Problems to solve:
A - Write out the part of the CPU inference guide starting at "IPEX release is" and ending at "Trainer command arguments.".
B - Using the CPU inference guide, answer these questions:
(i) Where can a saved TorchScript program be loaded?
(ii) About what share of the most popular NLP tasks can gain performance from the fusion patterns?
(iii) What must users add to the Trainer command arguments to enable jit mode?

Transformers

Efficient Inference on CPU

This guide focuses on inferencing large models efficiently on CPU.

PyTorch JIT-mode (TorchScript)

TorchScript is a way to create serializable and optimizable models from PyTorch code. Any TorchScript program can be saved from a Python process and loaded in a process where there is no Python dependency. Comparing to default eager mode, jit mode in PyTorch normally yields better performance for model inference from optimization methodologies like operator fusion.

For a gentle introduction to TorchScript, see the Introduction to PyTorch TorchScript tutorial.

IPEX Graph Optimization with JIT-mode

Intel® Extension for PyTorch provides further optimizations in jit mode for Transformers series models. It is highly recommended for users to take advantage of Intel® Extension for PyTorch with jit mode. Some frequently used operator patterns from Transformers models are already supported in Intel® Extension for PyTorch with jit mode fusions. Those fusion patterns like Multi-head-attention fusion, Concat Linear, Linear+Add, Linear+Gelu, Add+LayerNorm fusion and etc. are enabled and perform well. The benefit of the fusion is delivered to users in a transparent fashion. According to the analysis, ~70% of most popular NLP tasks in question-answering, text-classification, and token-classification can get performance benefits with these fusion patterns for both Float32 precision and BFloat16 Mixed precision.

Check more detailed information for IPEX Graph Optimization.

IPEX installation:

IPEX release is following PyTorch, check the approaches for IPEX installation.

Usage of JIT-mode

To enable jit mode in Trainer, users should add `jit_mode_eval` in Trainer command arguments.

Record extracts:
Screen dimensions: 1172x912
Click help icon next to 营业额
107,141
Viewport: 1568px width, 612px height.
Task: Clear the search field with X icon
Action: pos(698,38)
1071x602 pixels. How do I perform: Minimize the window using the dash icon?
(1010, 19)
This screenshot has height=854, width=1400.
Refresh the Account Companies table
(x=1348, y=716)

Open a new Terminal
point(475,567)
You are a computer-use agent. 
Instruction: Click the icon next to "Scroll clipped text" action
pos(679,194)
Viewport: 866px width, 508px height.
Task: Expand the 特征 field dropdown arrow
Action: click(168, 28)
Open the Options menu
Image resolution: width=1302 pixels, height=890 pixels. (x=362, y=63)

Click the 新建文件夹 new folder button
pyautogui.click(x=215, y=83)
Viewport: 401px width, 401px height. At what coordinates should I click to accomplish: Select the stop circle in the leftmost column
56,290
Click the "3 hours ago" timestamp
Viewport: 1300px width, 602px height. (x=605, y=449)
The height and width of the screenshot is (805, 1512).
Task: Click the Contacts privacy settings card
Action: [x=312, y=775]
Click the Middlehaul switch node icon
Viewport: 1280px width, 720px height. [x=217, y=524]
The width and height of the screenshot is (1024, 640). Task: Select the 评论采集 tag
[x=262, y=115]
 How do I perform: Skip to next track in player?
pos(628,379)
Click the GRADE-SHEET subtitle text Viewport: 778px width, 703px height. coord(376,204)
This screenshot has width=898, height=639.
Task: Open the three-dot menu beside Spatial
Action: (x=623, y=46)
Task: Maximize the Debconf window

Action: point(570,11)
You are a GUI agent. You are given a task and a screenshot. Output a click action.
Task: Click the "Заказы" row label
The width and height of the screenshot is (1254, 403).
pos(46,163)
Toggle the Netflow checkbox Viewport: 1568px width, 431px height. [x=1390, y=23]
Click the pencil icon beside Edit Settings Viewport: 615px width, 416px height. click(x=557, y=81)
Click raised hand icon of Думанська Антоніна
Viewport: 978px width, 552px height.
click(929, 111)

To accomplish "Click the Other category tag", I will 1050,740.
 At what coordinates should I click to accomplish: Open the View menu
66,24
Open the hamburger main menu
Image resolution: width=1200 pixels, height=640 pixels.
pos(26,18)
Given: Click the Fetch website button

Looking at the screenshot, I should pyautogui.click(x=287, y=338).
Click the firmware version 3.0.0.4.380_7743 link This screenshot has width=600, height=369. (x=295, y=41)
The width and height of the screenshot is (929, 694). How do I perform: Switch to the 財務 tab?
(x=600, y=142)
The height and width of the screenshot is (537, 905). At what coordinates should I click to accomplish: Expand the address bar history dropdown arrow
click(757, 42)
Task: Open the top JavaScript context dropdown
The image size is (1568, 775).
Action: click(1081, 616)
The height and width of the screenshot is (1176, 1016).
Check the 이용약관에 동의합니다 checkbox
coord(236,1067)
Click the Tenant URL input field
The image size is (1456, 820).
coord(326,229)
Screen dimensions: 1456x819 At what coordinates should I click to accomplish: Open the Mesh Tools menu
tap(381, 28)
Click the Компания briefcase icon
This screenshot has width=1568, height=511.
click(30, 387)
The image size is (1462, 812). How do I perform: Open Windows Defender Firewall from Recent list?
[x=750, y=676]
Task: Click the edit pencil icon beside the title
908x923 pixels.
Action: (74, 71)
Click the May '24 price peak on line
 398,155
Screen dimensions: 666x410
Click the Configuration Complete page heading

Expected results:
A -
IPEX release is following PyTorch, check the approaches for IPEX installation.

Usage of JIT-mode

To enable jit mode in Trainer, users should add `jit_mode_eval` in Trainer command arguments.

B -
(i) In a process where there is no Python dependency.
(ii) About 70%.
(iii) `jit_mode_eval`